Le spine del ficodindia
- Marta Arduino
- 5 giorni fa
- Tempo di lettura: 2 min
Aggiornamento: 4 giorni fa
Di Gaspare Grammatico, Mondadori
"Questa città, la Sicilia... e mettiamoci pure tutto il mondo... sono sempre stati come un ficodindia. Il ficodindia, di spine, ne ha due tipi. Quelle grosse, bene in vista che sono un po' come i malacarne della società. Quelle subito le vedi. E poi... ci sono quelle piccole piccole, scure, che manco si vedono. Sono come una specie di peluria.
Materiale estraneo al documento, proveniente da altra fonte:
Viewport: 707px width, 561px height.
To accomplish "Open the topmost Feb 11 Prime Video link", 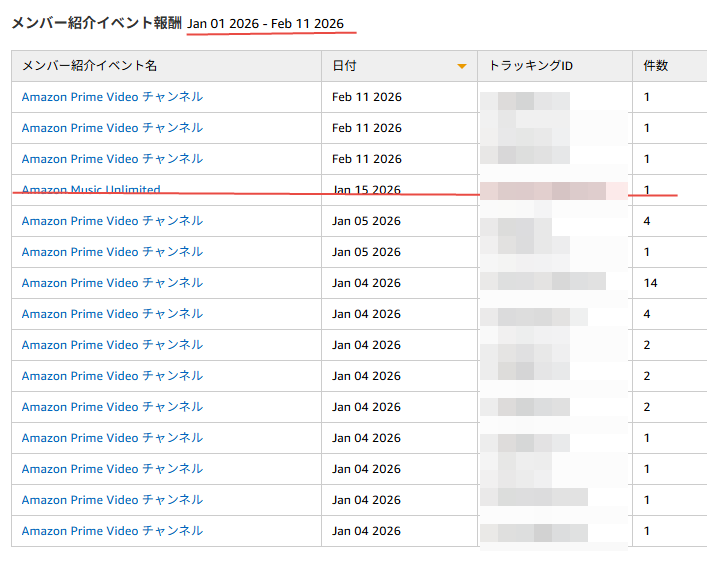I will [112, 97].
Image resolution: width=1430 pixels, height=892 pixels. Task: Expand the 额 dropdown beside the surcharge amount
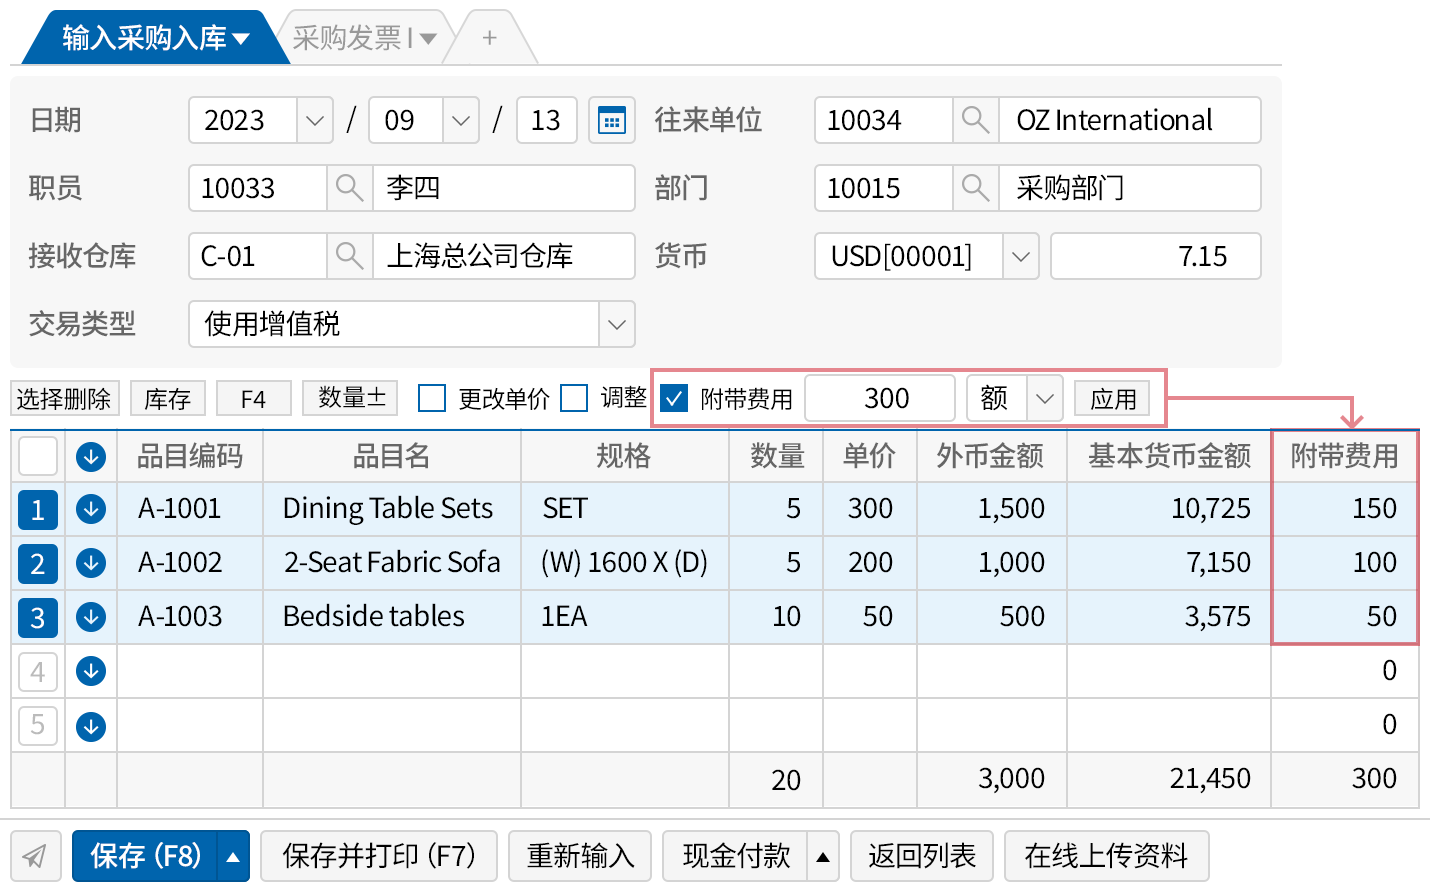1044,399
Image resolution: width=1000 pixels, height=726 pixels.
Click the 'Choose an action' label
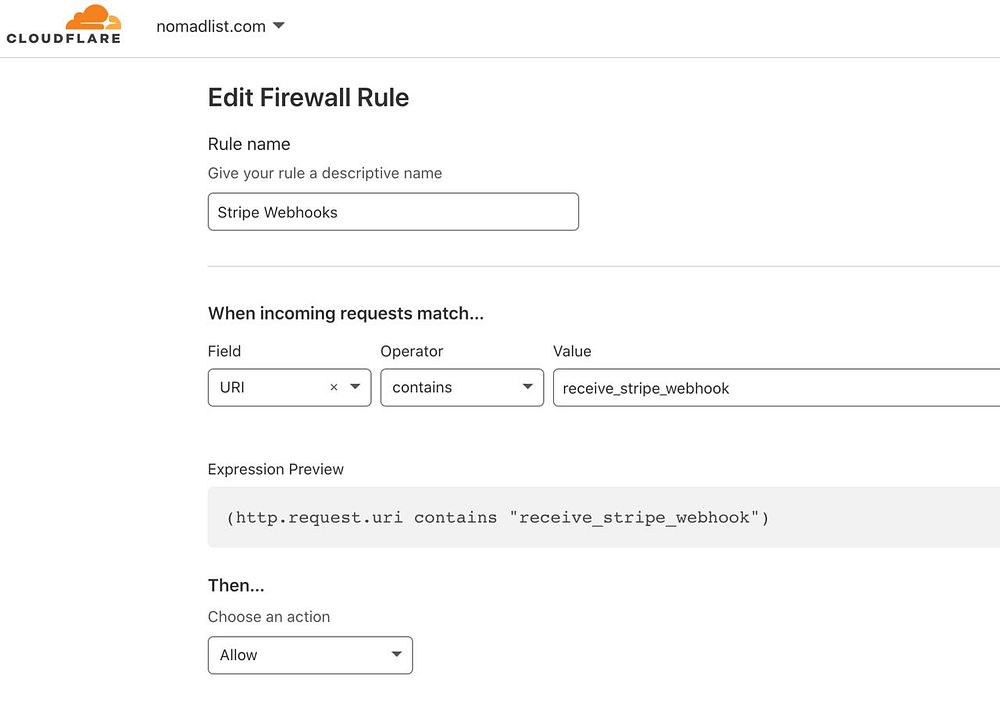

E sono quelle che ti entrano sotto pelle a tradimento e ti fottono."

Nenè Indelicato è tornato, e con lui la sua straordinaria normalità. Il commissario creato da Gaspare Grammatico affronta un nuovo caso, e lo fa con il passo lento ma sicuro di chi non ha bisogno di effetti speciali. Nenè non urla, non sgomita, non si atteggia a eroe. È uno che ti guarda negli occhi e ti dice le cose come stanno. E forse proprio per questo continua a conquistarci.
Il suo mondo è fatto di piccole cose: una cucina condivisa con la figlia Sara, dove i silenzi pesano quanto le parole e le ricette diventano una lingua comune. Tra i due c’è una tenerezza che non ha bisogno di spiegazioni: è un legame fatto di errori, di distanza e di un amore che, nonostante tutto, resiste.
Nel lavoro, Nenè si muove senza clamore. I suoi metodi non fanno spettacolo: niente profiler hollywoodiani, nessuna genialata da serie TV americana. Solo pazienza, ascolto, fiuto umano. La sua squadra è il riflesso del suo stile: concreta, silenziosa, vera. In particolare la vice, Salvina Russo, è molto più che un’ombra al suo fianco: è il contrappunto emotivo e professionale che lo tiene in equilibrio, soprattutto quando le crepe dell’uomo superano quelle del poliziotto.
Il nuovo caso che affrontano non è semplice. Grammatico costruisce una trama dove i confini tra Bene e Male sfumano come i colori al crepuscolo: non c’è mai una sola verità, e spesso la giustizia ha il sapore amaro della rinuncia o della scelta più dolorosa.
Ma è proprio in questo paesaggio morale incerto che Nenè Indelicato riesce a brillare. Non perché sia infallibile, ma perché è uno di noi: imperfetto, testardo, autentico. E nei suoi occhi c’è sempre quella luce ostinata che ci ricorda che, nonostante tutto, vale ancora la pena provarci.
Una lettura che non urla, ma che resta. E che ci fa pensare che forse l’eroismo, quello vero, sta nella normalità vissuta con coraggio.